> [READING TEXT]
________

Jean-Paul Sartre (1905-1980), the famous French philosopher, is primarily known for his writing on existentialism. Less well known is that Sartre was deeply interested in the work of Karl Marx. And—a detail which I find fascinating—Sartre developed his love of Marx while simultaneously casting off the mental residue of a heavy mescaline trip he’d taken years earlier in Paris. In the later portion of his career, Sartre developed a highly sophisticated analysis of Marx’s work which, he hoped, would propel Marxism into the future with renewed vitality. I call it Sartre’s post-mescaline Marxism.
[Note: Sections 1, 2, and 3 explain the historical context in which Sartre used mescaline and developed his theory of Marxism. For a concise explanation of Sartre’s post-mescaline Marxism, see section 4, below. Sections 5-7 examine Sartre’s theory in closer detail.]
1. Who was Jean-Paul Sartre?
Jean-Paul Sartre, a renowned philosopher, writer, and educator, was born in 1905 in Paris. His most popular works are Nausea (1938) and Being and Nothingness (1943). Each became a landmark text in the field of existentialism, a branch of philosophy which tackles issues pertaining to the existence of the individual within the world. Although existentialism is not often thought of as particularly political in nature, much of the field was conceived during and in response to the atrocities of World War 2.
And Sartre, far from being an aloof philosopher removed from worldly issues, was deeply engaged in the politics of his day. It was during the subsequent Algerian War, a war for the independence of Algeria from French colonial control, that Sartre turned his career in an increasingly political direction. He gave his total support to the anti-colonial Algerian independence movement. And in the midst of the war, he produced one of his most dense—and arguably important—works, his Critique of Dialectical Reason. The two-part opus is almost entirely built on Marx’s ideas, and offers a new interpretation of Marxism that is simultaneously anti-racist and anti-colonial.

________

Pick up the essay on Sartre and Marx after its final sentence and keep writing it. The data that comes next has no connection to the essay on Sartre.

> [DATASET CONTENT]
________

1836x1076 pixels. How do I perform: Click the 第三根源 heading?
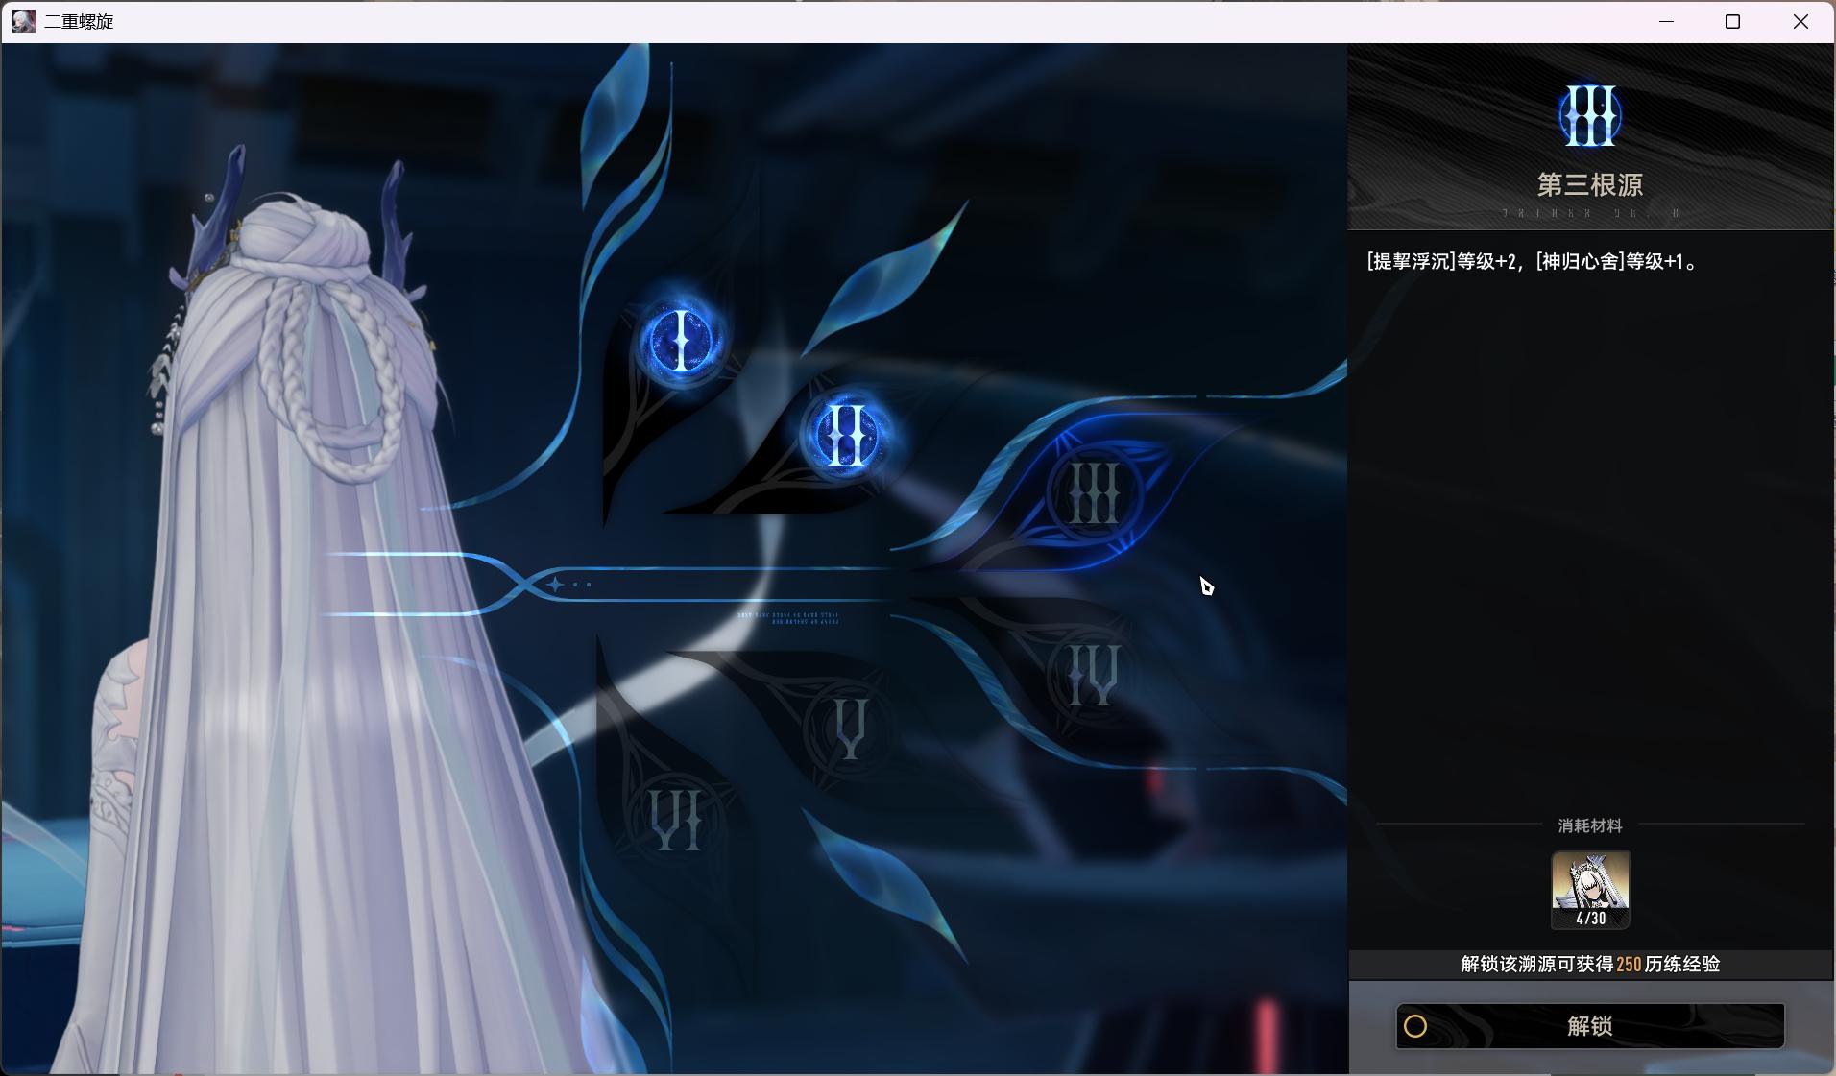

________

> [THE RESULT]
But Sartre’s Critique, a serious reexamination of and response to Marx, was published in two volumes, twenty-five years apart (1960 and 1985). And they were not translated into English until 1976 and 1991, respectively. Thus, Sartre’s rather vital reimagining of the Marxist potential came to the English-speaking world at a time when it was growing increasingly distant from Marxism. As a result, Sartre’s Critique has unfortunately received very little attention. But I have begun to examine it, and found that it offers something special—something worth paying attention to.
Now, you may wonder, why am I writing about all of this for a drug-themed newsletter? Well, it turns out Sartre’s life and work were uniquely shaped by his experiences with mescaline. He used plenty of other drugs, such as amphetamines, barbiturates, and copious volumes of tobacco. But as we will see, the lingering influence of his first mescaline trip deeply impacted Sartre. And when he later turned his attention toward Marxism, it was again something which occurred in relation to the impact of his experience with mescaline.
Thus, in Sartre’s Critique, we have not only a serious and thorough examination of Marx’s ideas, but one that is informed by drug use. For anyone interested in both drugs and Marx, I suspect that Sartre’s work—particularly his Critique—will hold tremendous appeal and meaning.
2. Sartre’s drug use
Remarkably, Sartre had a particularly intense trip on mescaline before he even published anything. The experience deeply impacted him and shaped his thinking for years to follow. Thus, in a sense, Sartre’s entire contribution to philosophy is arguably informed, however subtly, by his use of mescaline.
And while his first experience shook him to his core, he did eventually dabble in mescaline some more. He also used amphetamines and barbiturates, and was rarely seen without some form of tobacco in hand, lit, puffing away. Thus, Sartre’s bloodstream was permeated with psychoactive drugs. And as we will see, his use of mescaline fundamentally impacted his career in some interesting ways.
Sartre first tried mescaline in 1935 after an extended stay in Berlin. This in itself is notable because Berlin was home to a thriving bohemian subculture which both celebrated drug use and associated it with creativity and rebellion. As Mike Jay points out in Mescaline, just a few years before Sartre’s arrival, Germany had passed their 1929 Opium Law, ushering in the drug war mentality to German political culture. The use of new or rare drugs was thus seen as provocative and politically meaningful.
At the same time, there was a broader fascination with drugs in German culture which also found expression in the contemporaneous völkisch movement, a sort of mutant revival of German folk ideology and imagery that occurred largely as a reaction against modernity (and which informed Nazism).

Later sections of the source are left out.